In 2004 I was a sophomore in college, and I had a chance to record my first album called, Fourteen Days. My friend, Koo, had started a record label called “Broken for Good” and he asked me if I wanted to join as an artist, and make an album. DREAM. COME. TRUE. It was released a few months later, and that summer Koo, another artist on the label Neah, and I went on tour. It was a 16-city tour through the US. Driving around the country, I remember thinking, “This is what it feels like to be a musician, this could be my life!”
That fall, when we got back home, the investor of our record label, “Broken for Good,” sat us all down for a meeting. He told us that the tour was a musical success, but a financial failure. He then laid out the economics of what it would take to earn a “modest salary” as full-time musicians. This was before knowing YouTube, Soundcloud, and Spotify were viable platforms. It was a business model based on albums sold, number of shows played, and tickets sold.
Koo and Neah were both in their mid-twenties at that time, thinking about doing music full time, and this was the right thing for them to hear. I, on the other hand, was a 20-year-old still riding on the high of the tour. But that night, any desire of wanting to be a songwriter was explained away. My parents’ wary advice to keep music as a hobby was completely validated. I was graduating from business school soon, and I needed to be sensible! John Mayer’s Room for Squares came out three years before, and I knew he deserved to be a songwriter, not me. I was never going to be as talented as him. I left that meeting proud of myself for coming to my senses.
And that “reality check” was what I believed. Ever since that meeting, I haven’t written another song, or improved in my playing. It was a neat and tidy story. The exact story I needed to tell myself so that I didn’t have to put myself out there and risk failure. A few years later when I became a photographer, I thought, “See? This is all the creativity I need. Music was just a phase in my life. Now, I can create images, show them to people, and connect with them that way.”
It wasn’t until going through The Artist’s Way at the beginning of this year, the story I had told myself was completely debunked. Halfway into the 12-week course, I realized I had been lying to myself for 15 years.
I started the book wanting to see how I can become a better photographer and writer, but instead it forced me to exhume the body of my music and breathe it back into life. There are exercises in the book that ask questions like:
- When you were younger what did you want to do?
- If you could do whatever you want right now, what would it be?
- What do you feel like is something you’ve lost that you want to recover?
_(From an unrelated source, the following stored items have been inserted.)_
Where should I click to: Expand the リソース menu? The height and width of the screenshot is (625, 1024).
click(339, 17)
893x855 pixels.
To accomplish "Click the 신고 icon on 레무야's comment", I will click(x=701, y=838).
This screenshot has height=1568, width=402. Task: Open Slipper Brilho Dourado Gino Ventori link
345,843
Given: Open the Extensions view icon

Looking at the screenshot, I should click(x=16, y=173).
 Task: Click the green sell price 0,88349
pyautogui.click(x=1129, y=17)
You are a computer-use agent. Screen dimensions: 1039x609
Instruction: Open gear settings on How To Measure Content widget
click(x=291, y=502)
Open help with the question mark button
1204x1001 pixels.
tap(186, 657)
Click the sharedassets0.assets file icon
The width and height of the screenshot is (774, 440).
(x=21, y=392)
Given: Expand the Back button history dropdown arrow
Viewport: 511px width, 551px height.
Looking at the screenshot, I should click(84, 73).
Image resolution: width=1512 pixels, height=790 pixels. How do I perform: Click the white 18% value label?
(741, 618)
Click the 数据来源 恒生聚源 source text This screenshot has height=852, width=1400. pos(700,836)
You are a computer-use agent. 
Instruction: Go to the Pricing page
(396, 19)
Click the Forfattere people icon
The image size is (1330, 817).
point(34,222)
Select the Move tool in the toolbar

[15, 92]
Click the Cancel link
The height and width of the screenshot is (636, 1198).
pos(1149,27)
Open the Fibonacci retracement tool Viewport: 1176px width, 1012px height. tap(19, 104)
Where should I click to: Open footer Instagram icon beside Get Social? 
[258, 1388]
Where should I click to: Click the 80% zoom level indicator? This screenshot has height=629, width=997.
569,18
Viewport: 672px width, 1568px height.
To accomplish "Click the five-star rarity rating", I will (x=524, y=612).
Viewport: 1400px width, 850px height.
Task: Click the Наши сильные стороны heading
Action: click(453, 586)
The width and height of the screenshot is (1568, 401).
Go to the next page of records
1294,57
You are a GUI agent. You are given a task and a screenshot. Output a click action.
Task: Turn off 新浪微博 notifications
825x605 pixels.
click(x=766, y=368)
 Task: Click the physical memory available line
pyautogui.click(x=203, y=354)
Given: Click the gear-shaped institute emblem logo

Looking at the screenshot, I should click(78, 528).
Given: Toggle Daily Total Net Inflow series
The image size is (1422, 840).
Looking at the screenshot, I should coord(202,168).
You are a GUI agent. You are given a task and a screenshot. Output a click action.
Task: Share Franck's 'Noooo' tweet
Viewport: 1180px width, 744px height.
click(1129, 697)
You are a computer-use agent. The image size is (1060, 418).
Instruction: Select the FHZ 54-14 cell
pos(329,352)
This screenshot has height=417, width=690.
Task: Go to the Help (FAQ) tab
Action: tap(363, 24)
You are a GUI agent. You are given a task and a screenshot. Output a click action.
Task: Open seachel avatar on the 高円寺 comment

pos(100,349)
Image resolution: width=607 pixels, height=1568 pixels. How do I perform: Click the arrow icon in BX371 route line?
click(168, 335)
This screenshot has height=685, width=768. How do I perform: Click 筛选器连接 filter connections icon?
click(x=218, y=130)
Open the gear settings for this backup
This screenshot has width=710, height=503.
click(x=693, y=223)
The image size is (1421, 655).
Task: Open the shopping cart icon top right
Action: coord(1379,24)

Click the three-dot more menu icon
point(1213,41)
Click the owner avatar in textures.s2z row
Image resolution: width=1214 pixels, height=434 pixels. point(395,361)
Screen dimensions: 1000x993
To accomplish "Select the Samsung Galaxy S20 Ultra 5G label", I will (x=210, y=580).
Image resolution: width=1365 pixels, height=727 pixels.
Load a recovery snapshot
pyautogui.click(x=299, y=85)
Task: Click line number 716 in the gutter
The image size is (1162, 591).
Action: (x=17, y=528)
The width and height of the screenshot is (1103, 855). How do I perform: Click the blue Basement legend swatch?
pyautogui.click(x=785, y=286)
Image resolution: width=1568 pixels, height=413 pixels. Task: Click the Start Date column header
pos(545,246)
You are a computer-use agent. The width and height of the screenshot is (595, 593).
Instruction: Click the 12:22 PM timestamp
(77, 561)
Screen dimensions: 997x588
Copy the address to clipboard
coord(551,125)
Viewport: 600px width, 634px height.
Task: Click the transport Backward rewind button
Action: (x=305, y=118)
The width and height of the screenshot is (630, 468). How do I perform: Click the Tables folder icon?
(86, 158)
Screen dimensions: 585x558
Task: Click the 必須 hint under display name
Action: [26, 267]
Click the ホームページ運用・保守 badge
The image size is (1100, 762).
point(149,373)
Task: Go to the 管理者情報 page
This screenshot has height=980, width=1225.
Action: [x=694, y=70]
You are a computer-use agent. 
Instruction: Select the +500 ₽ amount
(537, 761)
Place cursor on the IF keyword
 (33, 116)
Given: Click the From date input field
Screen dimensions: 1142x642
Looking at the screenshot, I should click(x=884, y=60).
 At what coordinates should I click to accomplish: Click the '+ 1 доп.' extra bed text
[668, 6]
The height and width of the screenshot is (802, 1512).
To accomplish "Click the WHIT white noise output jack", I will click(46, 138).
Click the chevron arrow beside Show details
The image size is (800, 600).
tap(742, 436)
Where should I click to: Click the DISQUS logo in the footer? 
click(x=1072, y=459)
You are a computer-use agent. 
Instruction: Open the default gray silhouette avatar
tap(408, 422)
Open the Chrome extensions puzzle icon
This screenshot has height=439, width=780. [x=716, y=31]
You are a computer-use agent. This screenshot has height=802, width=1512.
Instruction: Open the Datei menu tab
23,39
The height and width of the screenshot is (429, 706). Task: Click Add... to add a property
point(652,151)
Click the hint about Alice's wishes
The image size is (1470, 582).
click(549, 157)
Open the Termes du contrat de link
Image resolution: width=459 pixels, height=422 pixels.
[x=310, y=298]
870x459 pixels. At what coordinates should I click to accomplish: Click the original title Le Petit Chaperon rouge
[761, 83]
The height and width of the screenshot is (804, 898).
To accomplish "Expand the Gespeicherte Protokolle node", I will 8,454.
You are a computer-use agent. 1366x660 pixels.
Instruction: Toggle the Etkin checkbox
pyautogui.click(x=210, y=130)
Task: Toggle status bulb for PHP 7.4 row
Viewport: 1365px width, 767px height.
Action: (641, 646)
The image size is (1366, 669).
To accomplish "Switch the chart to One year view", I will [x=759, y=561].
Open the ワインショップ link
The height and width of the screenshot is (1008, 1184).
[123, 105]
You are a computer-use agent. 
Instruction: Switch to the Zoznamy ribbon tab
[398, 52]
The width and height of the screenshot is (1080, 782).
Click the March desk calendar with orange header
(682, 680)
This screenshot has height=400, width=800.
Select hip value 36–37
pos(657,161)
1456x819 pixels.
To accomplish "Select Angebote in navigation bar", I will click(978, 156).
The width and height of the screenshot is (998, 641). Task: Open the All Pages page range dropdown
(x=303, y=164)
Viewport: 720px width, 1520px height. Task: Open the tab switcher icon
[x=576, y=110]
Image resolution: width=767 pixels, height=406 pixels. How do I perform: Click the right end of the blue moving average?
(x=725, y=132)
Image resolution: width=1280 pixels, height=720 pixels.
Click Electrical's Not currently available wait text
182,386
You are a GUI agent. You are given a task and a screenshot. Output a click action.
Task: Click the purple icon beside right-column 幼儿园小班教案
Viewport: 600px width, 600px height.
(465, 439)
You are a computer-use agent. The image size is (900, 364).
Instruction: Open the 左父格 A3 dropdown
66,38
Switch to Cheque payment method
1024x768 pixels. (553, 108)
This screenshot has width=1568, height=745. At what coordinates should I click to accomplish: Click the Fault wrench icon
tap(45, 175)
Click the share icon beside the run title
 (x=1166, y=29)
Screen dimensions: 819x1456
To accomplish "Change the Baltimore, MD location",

I became so angry at myself for all the time that was wasted. The anger turned into sadness, and then rotted inside me as shame. What could I do now? I could’ve done so much, but my chance is gone. I hated Artist’s Way for bringing this up; I hated how I fell for this revisionist history.
I have no doubt of the investor’s intentions. He wanted to help and be truthful with us. But what I needed to hear that night was, “Don’t worry about how much these songs can earn for you. Instead, keep going. Learn to see the world. Learn to see yourself. Use your songs as a lens to process and understand what’s happening around you. Write as much as you can, sing as much as you want. Keep going. Don’t stop, keep going.”
Even as I started Upstream, this realization was boiling inside me. But after many morning pages, long talks with Becky, and conversations with my counselor, two words have become an anchor for me to move forward: “it’s ok.” No matter how I told myself I got here, this is the path I took and this is where I am supposed to be. Taking portraits, writing these letters, the career I’m able to have now, all of this is so fulfilling and I'm grateful everyday to be able to do what I do.
But now I am a skeptic, especially with myself. I am so prone to believe the story that I am most comfortable with, as if being comfortable was the most important thing in life. It isn’t. I don’t want to be safe anymore, and I don’t want to settle. It's a battle everyday and I’ll never make a 15 year truce, ever again.
As for what music means for me, its on a slow recovery after being brought back to life. I dusted off my electric guitar and hope to learn some more and have the wonder of music return to my ears. I hope to share with you more about that in the future.